▸ **SUPPLIED DATA**:

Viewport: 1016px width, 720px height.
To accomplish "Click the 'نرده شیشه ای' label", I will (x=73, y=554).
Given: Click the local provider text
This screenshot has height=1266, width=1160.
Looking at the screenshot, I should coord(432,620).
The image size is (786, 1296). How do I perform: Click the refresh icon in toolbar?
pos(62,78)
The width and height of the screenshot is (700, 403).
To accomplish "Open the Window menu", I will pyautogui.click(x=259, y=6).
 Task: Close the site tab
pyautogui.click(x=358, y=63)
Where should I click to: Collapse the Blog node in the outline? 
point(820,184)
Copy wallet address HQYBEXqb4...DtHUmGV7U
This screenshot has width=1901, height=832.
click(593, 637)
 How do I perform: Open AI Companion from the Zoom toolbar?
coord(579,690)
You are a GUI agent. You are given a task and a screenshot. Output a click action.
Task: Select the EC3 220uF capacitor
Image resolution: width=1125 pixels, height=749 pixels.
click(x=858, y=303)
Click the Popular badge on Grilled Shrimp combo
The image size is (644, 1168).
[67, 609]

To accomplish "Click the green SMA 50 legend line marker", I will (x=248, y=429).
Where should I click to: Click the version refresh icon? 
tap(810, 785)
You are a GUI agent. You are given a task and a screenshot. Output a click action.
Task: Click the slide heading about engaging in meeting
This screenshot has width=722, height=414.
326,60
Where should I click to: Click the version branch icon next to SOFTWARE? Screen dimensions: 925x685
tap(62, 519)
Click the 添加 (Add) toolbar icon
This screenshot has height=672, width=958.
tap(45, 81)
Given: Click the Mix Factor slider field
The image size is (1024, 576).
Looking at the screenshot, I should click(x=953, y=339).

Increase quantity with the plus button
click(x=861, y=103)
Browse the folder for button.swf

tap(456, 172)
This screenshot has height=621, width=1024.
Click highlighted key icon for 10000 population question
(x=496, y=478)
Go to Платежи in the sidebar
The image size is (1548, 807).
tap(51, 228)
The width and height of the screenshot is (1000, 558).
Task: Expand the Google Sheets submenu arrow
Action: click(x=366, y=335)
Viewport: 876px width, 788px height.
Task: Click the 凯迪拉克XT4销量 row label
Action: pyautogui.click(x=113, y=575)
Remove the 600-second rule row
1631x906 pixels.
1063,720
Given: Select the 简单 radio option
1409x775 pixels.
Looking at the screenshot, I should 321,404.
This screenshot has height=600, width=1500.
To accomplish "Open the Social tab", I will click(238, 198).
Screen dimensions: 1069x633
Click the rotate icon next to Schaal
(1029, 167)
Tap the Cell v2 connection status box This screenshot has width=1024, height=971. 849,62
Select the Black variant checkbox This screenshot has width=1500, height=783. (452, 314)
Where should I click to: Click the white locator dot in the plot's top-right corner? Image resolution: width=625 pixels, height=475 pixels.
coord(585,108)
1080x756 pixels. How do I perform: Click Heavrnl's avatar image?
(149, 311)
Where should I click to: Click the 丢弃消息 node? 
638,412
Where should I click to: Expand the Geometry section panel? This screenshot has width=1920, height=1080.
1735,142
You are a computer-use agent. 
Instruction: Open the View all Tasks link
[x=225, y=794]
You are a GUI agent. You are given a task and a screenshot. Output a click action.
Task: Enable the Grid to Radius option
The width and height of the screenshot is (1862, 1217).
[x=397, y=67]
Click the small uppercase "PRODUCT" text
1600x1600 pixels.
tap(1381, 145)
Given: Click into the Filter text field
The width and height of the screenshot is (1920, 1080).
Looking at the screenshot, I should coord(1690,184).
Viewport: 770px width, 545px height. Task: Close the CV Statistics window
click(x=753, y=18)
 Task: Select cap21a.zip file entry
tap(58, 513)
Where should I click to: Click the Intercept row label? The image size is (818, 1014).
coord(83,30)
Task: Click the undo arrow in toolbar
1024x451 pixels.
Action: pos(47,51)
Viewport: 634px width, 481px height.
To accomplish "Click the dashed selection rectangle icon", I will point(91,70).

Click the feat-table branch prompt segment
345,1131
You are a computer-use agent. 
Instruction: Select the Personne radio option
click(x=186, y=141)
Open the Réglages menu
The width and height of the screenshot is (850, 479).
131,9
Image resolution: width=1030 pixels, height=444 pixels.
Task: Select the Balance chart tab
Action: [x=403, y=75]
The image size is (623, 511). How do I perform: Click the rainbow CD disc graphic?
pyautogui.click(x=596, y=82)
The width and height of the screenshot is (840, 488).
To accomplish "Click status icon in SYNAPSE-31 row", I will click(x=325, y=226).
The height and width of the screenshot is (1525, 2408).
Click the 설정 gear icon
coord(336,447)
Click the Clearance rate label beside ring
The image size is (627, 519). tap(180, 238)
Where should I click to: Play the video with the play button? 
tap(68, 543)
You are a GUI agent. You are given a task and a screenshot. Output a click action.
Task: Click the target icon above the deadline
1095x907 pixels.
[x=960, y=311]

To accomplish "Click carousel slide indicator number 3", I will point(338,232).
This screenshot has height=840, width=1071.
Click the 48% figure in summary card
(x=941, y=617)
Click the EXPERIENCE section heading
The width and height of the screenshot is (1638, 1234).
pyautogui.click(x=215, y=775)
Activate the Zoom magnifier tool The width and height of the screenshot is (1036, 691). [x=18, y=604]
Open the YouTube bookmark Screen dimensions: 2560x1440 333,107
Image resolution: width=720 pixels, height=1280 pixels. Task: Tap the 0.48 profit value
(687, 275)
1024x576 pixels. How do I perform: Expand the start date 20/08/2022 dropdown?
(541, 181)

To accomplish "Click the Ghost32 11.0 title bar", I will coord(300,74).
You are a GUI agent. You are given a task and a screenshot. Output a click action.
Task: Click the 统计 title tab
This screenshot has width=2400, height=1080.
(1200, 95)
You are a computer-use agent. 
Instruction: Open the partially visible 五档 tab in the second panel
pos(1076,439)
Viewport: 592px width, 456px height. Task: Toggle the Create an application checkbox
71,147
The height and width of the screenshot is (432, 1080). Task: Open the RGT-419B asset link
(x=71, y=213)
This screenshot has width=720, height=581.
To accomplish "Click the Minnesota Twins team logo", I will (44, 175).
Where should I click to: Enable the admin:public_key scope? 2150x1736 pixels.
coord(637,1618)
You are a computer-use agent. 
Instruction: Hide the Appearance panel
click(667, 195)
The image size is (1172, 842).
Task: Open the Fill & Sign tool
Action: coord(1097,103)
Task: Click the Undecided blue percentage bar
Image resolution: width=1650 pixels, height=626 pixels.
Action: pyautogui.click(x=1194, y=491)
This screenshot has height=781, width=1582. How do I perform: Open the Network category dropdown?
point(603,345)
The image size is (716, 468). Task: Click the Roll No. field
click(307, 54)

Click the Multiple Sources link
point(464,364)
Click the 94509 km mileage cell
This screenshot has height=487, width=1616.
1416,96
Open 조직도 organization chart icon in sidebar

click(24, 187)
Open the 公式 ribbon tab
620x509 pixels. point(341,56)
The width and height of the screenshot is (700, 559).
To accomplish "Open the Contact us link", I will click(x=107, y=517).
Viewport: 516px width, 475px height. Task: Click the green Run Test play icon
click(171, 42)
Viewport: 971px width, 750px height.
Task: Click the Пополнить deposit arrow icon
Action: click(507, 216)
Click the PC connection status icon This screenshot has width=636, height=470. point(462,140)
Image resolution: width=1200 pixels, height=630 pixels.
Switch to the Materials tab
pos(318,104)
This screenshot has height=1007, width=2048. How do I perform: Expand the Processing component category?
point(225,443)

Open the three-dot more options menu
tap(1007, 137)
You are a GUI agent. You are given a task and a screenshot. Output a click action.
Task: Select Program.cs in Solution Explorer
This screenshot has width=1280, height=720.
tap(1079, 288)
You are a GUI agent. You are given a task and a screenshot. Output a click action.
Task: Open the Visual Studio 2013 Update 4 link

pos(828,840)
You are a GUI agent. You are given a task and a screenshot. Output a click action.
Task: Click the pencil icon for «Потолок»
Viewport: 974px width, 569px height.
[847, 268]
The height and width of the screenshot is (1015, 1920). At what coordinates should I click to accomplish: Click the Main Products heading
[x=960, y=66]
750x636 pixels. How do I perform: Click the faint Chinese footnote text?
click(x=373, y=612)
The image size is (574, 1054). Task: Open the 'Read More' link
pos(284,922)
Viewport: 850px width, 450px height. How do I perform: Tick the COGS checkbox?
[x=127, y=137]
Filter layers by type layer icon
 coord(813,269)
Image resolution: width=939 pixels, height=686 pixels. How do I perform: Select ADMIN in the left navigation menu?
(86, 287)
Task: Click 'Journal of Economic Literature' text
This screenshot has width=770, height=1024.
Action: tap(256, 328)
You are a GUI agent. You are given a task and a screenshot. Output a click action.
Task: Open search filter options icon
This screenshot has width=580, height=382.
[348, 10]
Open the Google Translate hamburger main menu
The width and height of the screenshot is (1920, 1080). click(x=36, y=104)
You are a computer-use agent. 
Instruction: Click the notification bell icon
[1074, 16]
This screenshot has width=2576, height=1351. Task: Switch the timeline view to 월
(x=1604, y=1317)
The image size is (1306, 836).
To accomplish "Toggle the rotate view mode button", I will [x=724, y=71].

▸ **STATED GOAL**:
Please render the rows from the very first line through the one containing "Looking at the screenshot, I should coord(432,620).", inclusive, as a numbered list with any blank lines left out.

▸ **WORKED ANSWER**:
1. Viewport: 1016px width, 720px height.
2. To accomplish "Click the 'نرده شیشه ای' label", I will (x=73, y=554).
3. Given: Click the local provider text
4. This screenshot has height=1266, width=1160.
5. Looking at the screenshot, I should coord(432,620).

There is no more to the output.